Post-Mortem Python Plotting

Next time you're in your Jupyter notebook and you get an error somewhere deep in your stack, run %debug. It's a post-mortem debugger, and it'll drop you in an interpreter right where the error happened. You can inspect all the variables, go up and down the stack, and figure out what happened.

That should be enough to rock the world of some readers, but there's more! The problem with pdb is it's a very limited interpreter, lacking such luxuries as tab completion. What about if the bug requires something more powerful? Well my friend, do I have a snippet for you:

def extract():
    """Copies the caller's environment up to your Jupyter session"""
    import inspect
    import ctypes

    frames = inspect.stack()
    caller = frames[1].frame
    name, ls, gs = caller.f_code.co_name, caller.f_locals, caller.f_globals

    ipython = [f for f in inspect.stack() if f.filename.startswith('<ipython-input')][-1].frame

    ipython.f_locals.update({k: v for k, v in gs.items() if k[:2] != '__'})
    ipython.f_locals.update({k: v for k, v in ls.items() if k[:2] != '__'})

    ctypes.pythonapi.PyFrame_LocalsToFast(ctypes.py_object(ipython), ctypes.c_int(0))

extract is the single most useful function I've written in five years of working in Python. It grabs the caller's environment, finds your interpreter session in the stack, and stuffs the caller's env into that session. Here it is working in isolation:

def f():
    x = 'hello world'
    extract()

>>> f() # copies f's internals into the session
>>> print(x) # prints 'hello world'

See? It's magic enough just by itself. But in combination with %debug, it's more magic.

A Daft Example

The killer feature is when you've got some piece of numerical analysis that fails occasionally. Debugging things that fail occassionally is misery since if you knew what circumstances caused the bug, you'd probably already have fixed it. Post-mortem debugging is a lifesaver in this case, since it lets you wait for the circumstances that cause the bug to turn up naturally.

Consider this snippet,

def random_walk():
    return np.random.normal(size=1000).cumsum()

def first_positives():
    idxs = []
    for _ in range(100):
        xs = random_walk()
        idxs.append((xs > 0).nonzero()[0][0])
    return np.array(idxs)

which generates the distribution of times at which a random walk becomes positive. Most of the time it runs fine, but occasionally it throws an IndexError!
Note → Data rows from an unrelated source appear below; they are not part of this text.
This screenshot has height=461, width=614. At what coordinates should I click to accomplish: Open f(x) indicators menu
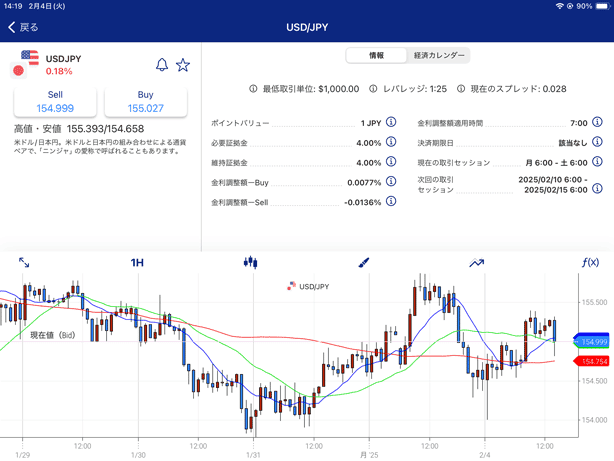(x=590, y=263)

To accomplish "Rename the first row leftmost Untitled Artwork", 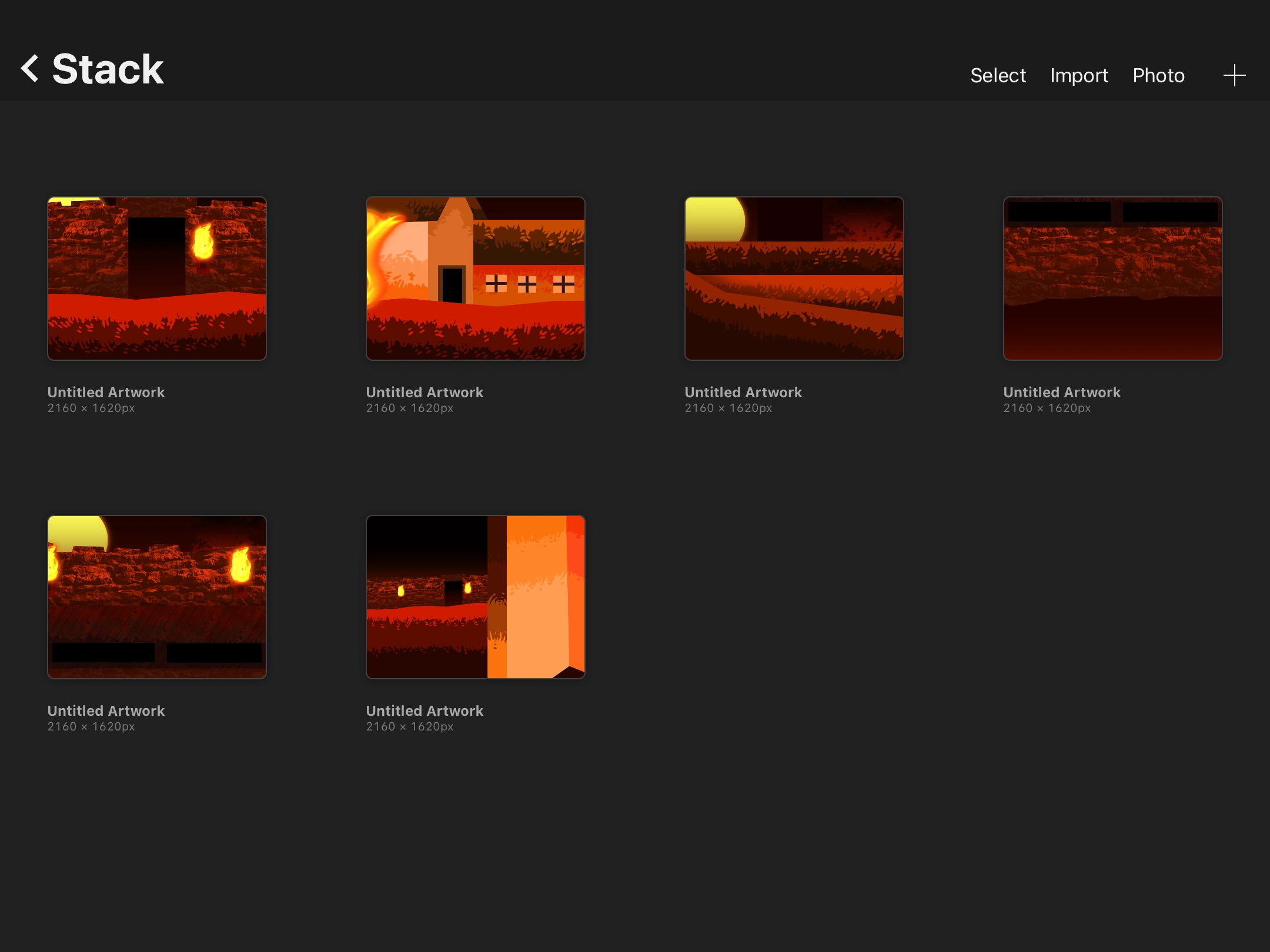I will 106,392.
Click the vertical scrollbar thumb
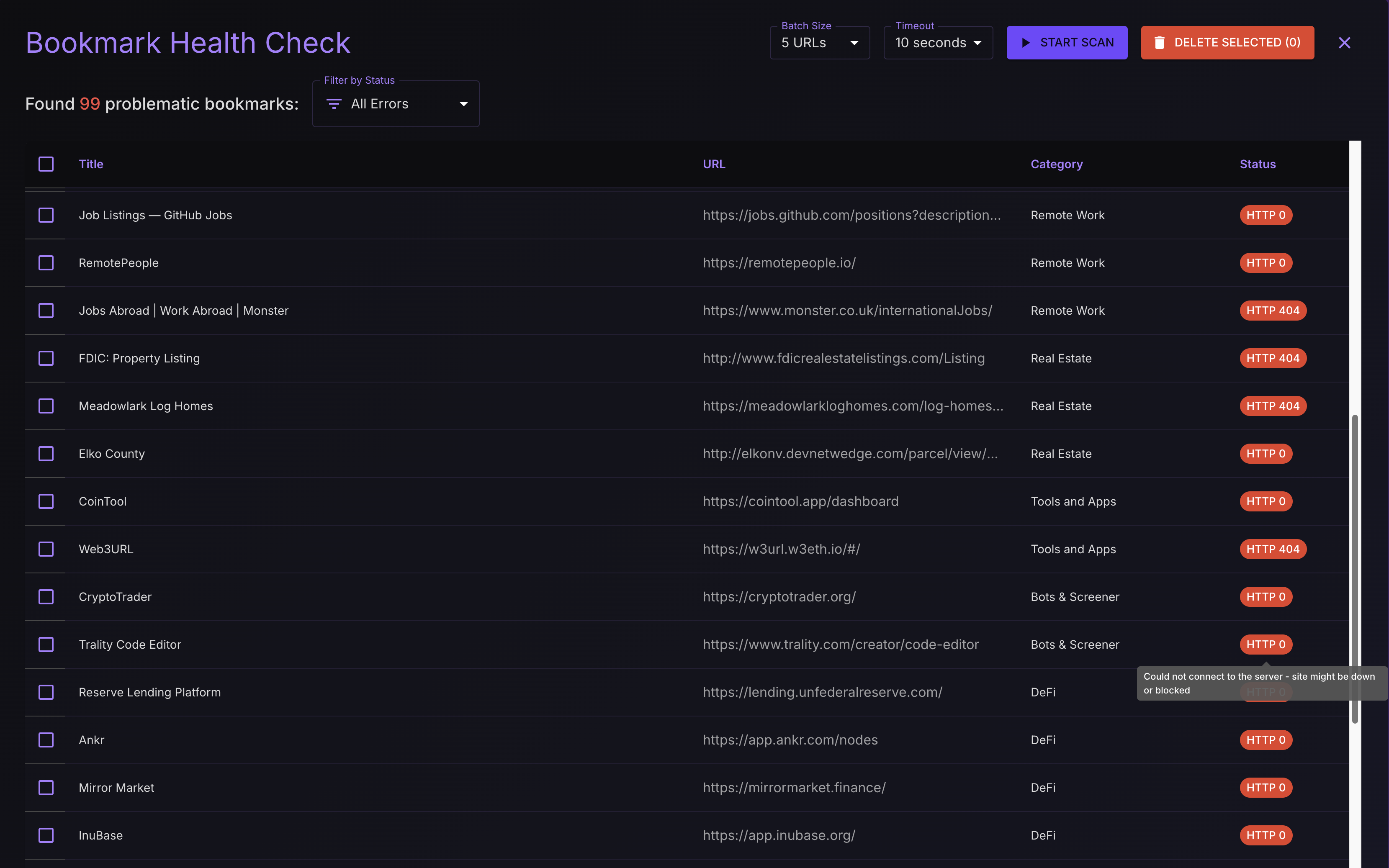Viewport: 1389px width, 868px height. pyautogui.click(x=1355, y=568)
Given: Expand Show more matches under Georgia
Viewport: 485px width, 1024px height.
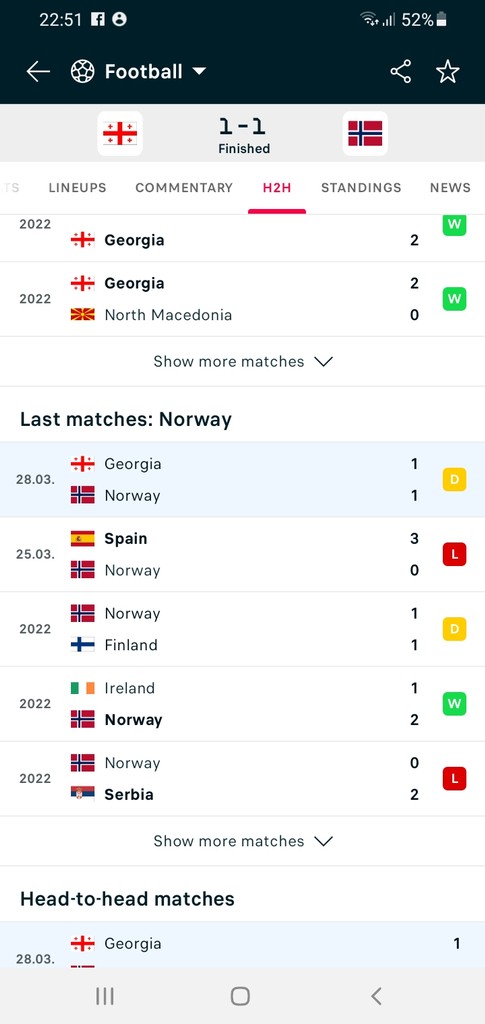Looking at the screenshot, I should 243,361.
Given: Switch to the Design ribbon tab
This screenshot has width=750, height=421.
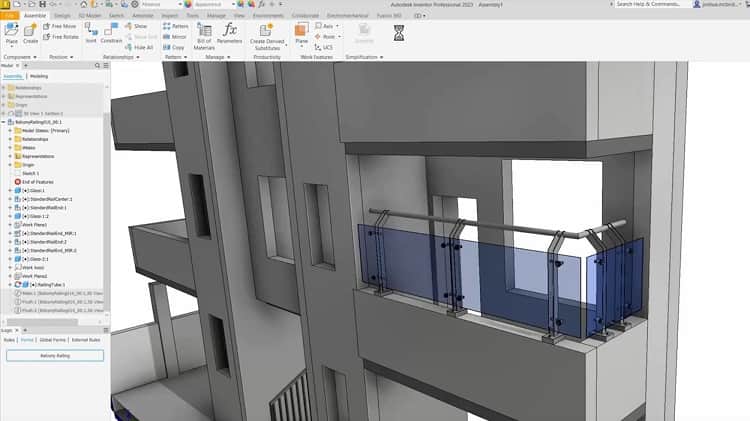Looking at the screenshot, I should point(62,16).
What on earth? I call %debug and get the usual prompt

> <ipython-input-36-cd128c0c6b16>(12)first_positives()
     10     for _ in range(10):
     11         xs = random_walk()
---> 12         idxs.append((xs > 0).nonzero()[0][0])
     13     return np.array(idxs)
     14 

ipdb>

and type p xs to see if there's something obviously wrong. It doesn't look like anything to me:

ipdb> p xs
array([ -0.44560791,  -1.79932944,  -2.56393172,  -3.10994348,
        -2.54914905,  -5.29201201,  -5.96402224,  -7.65870068,
        -8.34737223,  -7.12503207,  -6.90961605,  -6.87986835,
        -6.97889256,  -7.88125706,  -8.45506909,  -7.23593778,

Just a bunch of numbers. Hrm. Ok, in I type extract(), and quit the debugger. Back in my Jupyter session, xs has - magically! - appeared in my workspace, and a quick plt.plot(xs)

An entirely negative random walk

...shows that sometimes the random walk never becomes positive. D'oh. Never becomes positive means an empty array of positive indices, meaning [0] is out of bounds.
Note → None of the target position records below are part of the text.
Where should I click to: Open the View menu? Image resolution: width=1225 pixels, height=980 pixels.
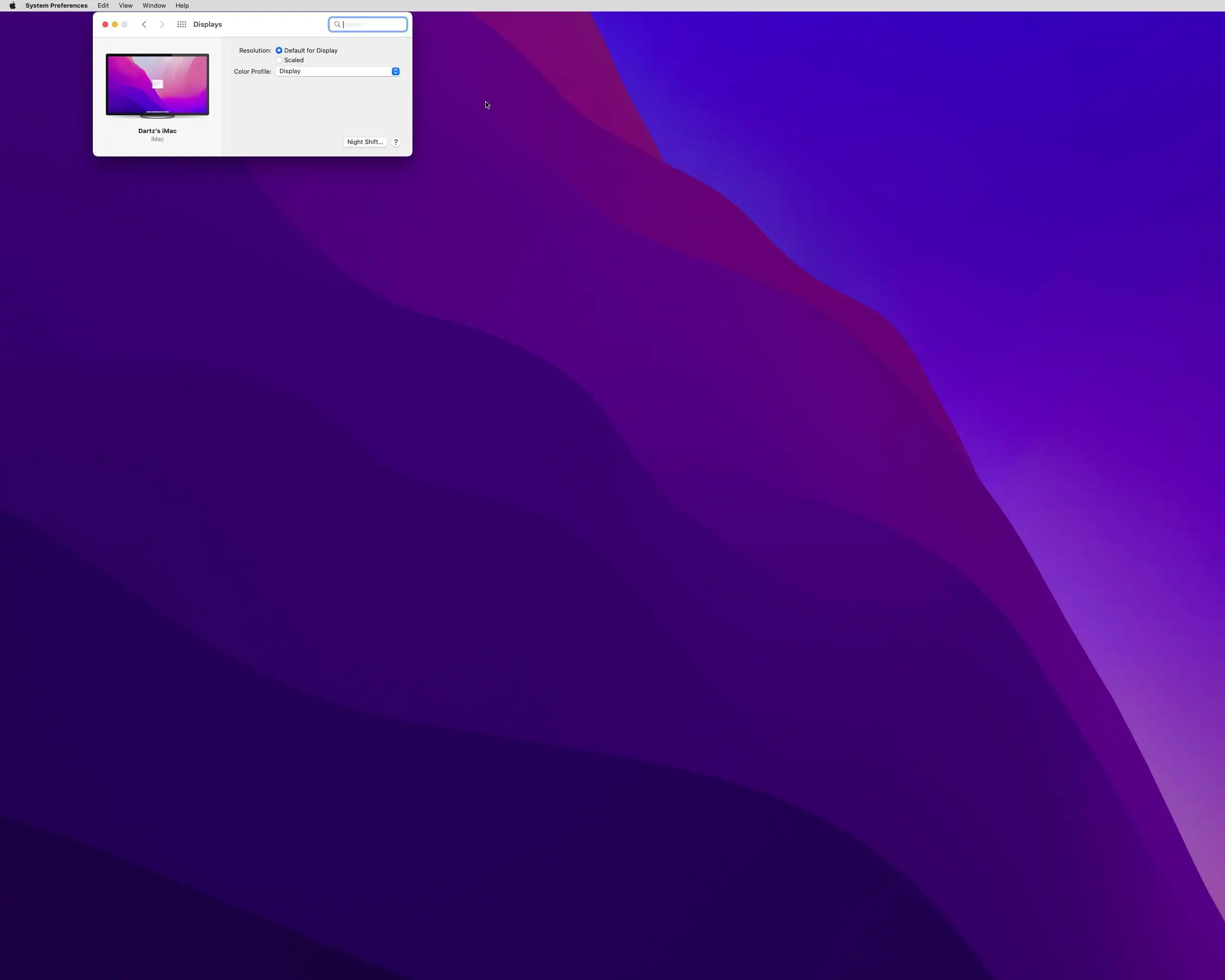point(125,6)
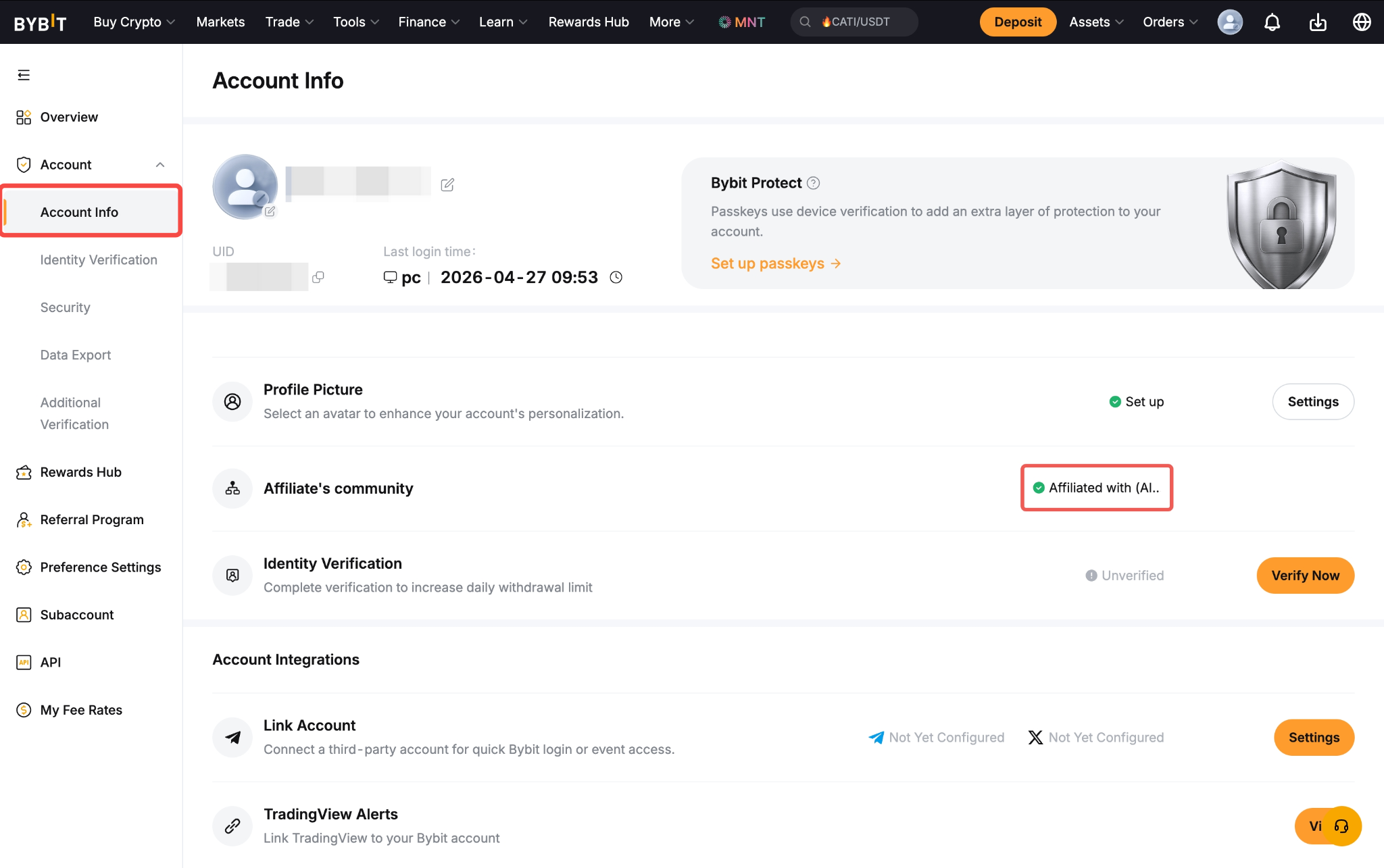Viewport: 1384px width, 868px height.
Task: Click the notification bell icon
Action: point(1272,22)
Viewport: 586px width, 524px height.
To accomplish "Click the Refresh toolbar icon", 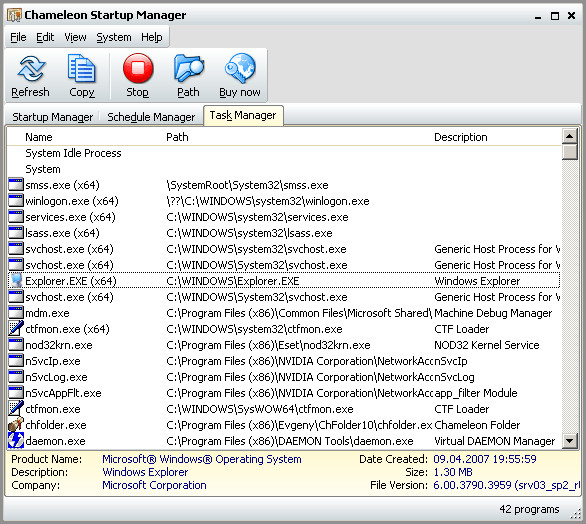I will (x=31, y=69).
That's an artificial, facile, ridiculous example which - on purportedly less random data - happens to me three times a week. Once upon a time I'd have to commit actual thought to figuring out what scenario was leading to an out of bounds. With the help of pdb and extract, I can instead program thoughtlessly!

Other tricks

def extract(source=None):
    """Copies the variables of the caller up to iPython. Useful for debugging.

    .. code-block:: python

        def f():
            x = 'hello world'
            extract()

        f() # raises an error

        print(x) # prints 'hello world'

    """
    import inspect
    import ctypes 

    if source is None:
        frames = inspect.stack()
        caller = frames[1].frame
        name, ls, gs = caller.f_code.co_name, caller.f_locals, caller.f_globals
    elif hasattr(source, '__func__'):
        func = source.__func__
        name, ls, gs = func.__qualname__, (func.__closure__ or {}), func.__globals__
    elif hasattr(source, '__init__'):
        func = source.__init__.__func__
        name, ls, gs = func.__qualname__, (func.__closure__ or {}), func.__globals__
    else:
        raise ValueError(f'Don\'t support source {source}')
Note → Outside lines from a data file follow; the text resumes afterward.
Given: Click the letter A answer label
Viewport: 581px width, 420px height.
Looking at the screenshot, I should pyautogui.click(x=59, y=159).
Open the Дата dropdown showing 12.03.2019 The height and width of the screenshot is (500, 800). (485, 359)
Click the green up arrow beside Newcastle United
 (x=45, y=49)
    ipython = [f for f in inspect.stack() if f.filename.startswith('<ipython-input')][-1].frame

    ipython.f_locals.update({k: v for k, v in gs.items() if k[:2] != '__'})
    ipython.f_locals.update({k: v for k, v in ls.items() if k[:2] != '__'})

    # Magic call to make the updates to f_locals 'stick'.
    # More info: http://pydev.blogspot.co.uk/2014/02/changing-locals-of-frame-frameflocals.html
    ctypes.pythonapi.PyFrame_LocalsToFast(ctypes.py_object(ipython), ctypes.c_int(0))

    message = 'Copied {}\'s variables to {}'.format(name, ipython.f_code.co_name)
    raise RuntimeError(message)
2020/03/06